[[ PROVIDED DATA, beginning ]]
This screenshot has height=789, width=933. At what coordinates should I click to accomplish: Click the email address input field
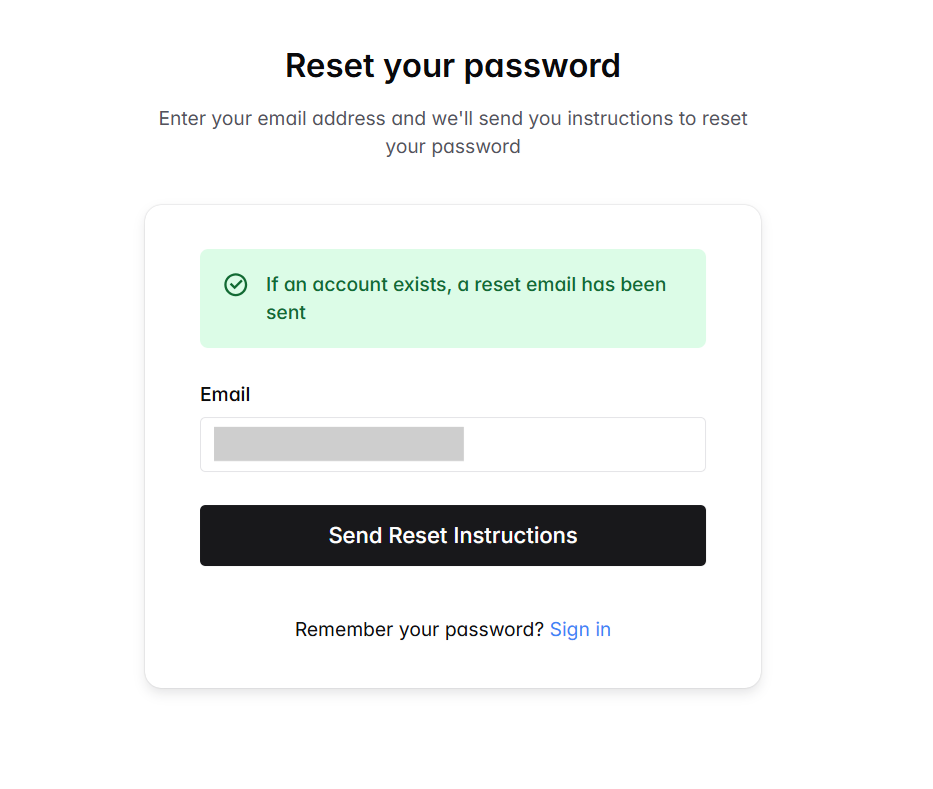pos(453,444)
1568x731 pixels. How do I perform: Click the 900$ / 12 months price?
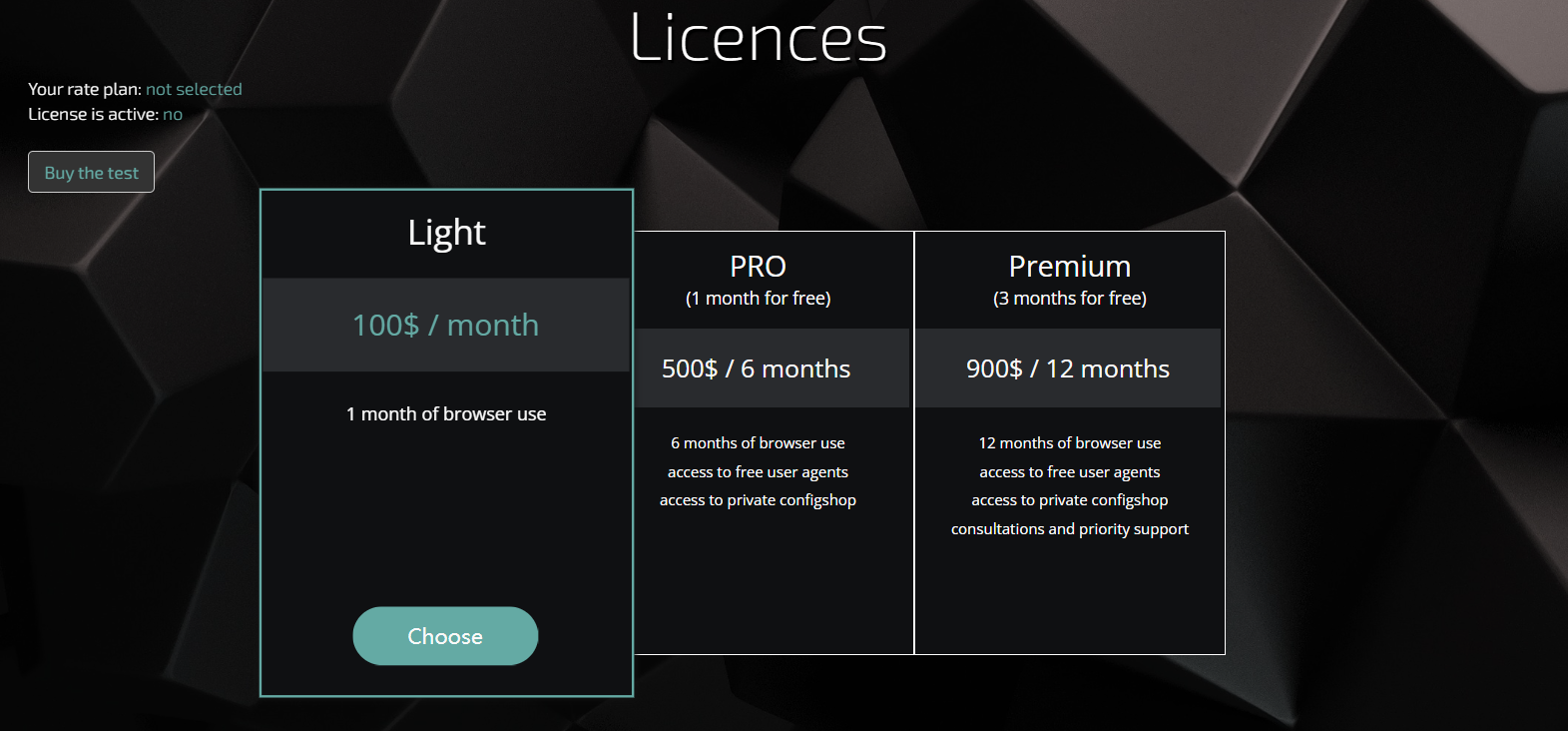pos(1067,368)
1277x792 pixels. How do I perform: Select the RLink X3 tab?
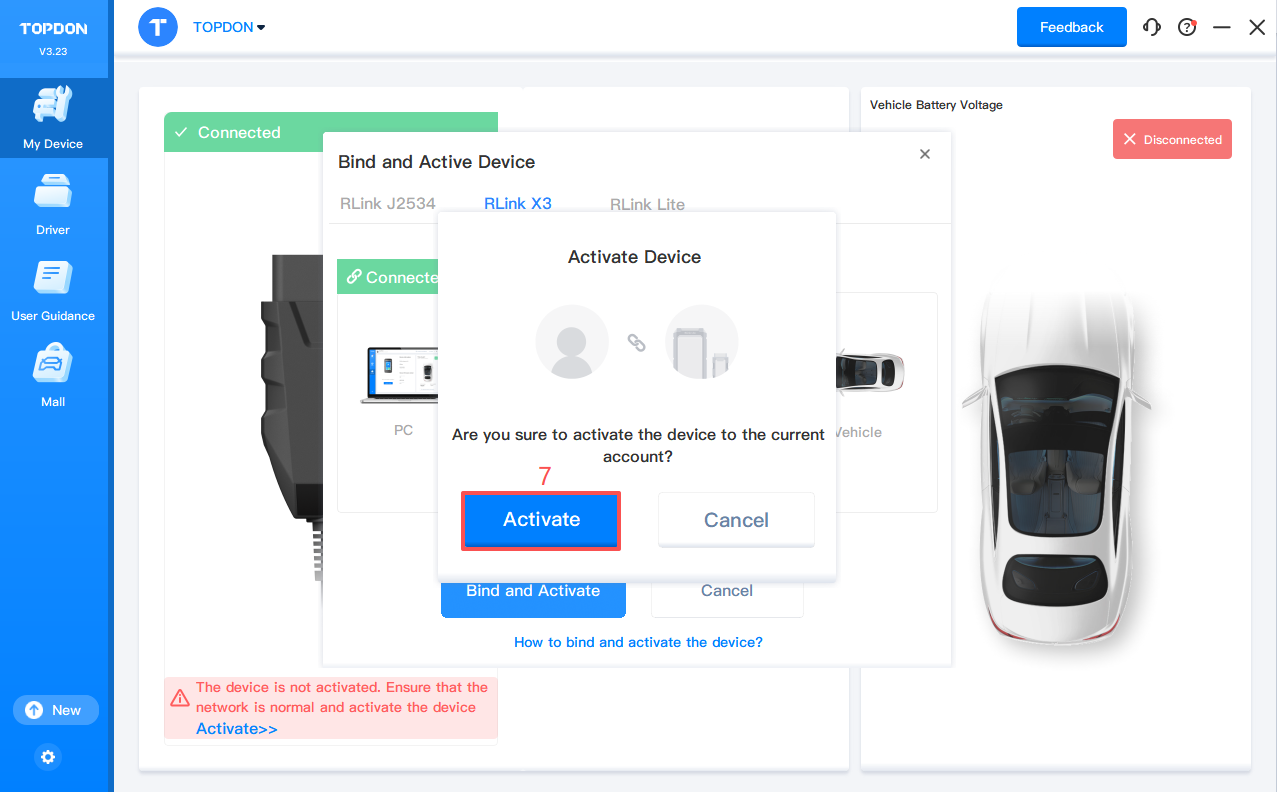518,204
[[ PROVIDED DATA, end ]]
(WHAT TO DO) Exact copies of all the entries are needed; output them without the pictures.

(SOLUTION FOR THIS PROBLEM)
This screenshot has height=789, width=933. At what coordinates should I click to accomplish: Click the email address input field
pos(453,444)
1568x731 pixels. How do I perform: Click the 900$ / 12 months price?
pos(1067,368)
1277x792 pixels. How do I perform: Select the RLink X3 tab?
518,204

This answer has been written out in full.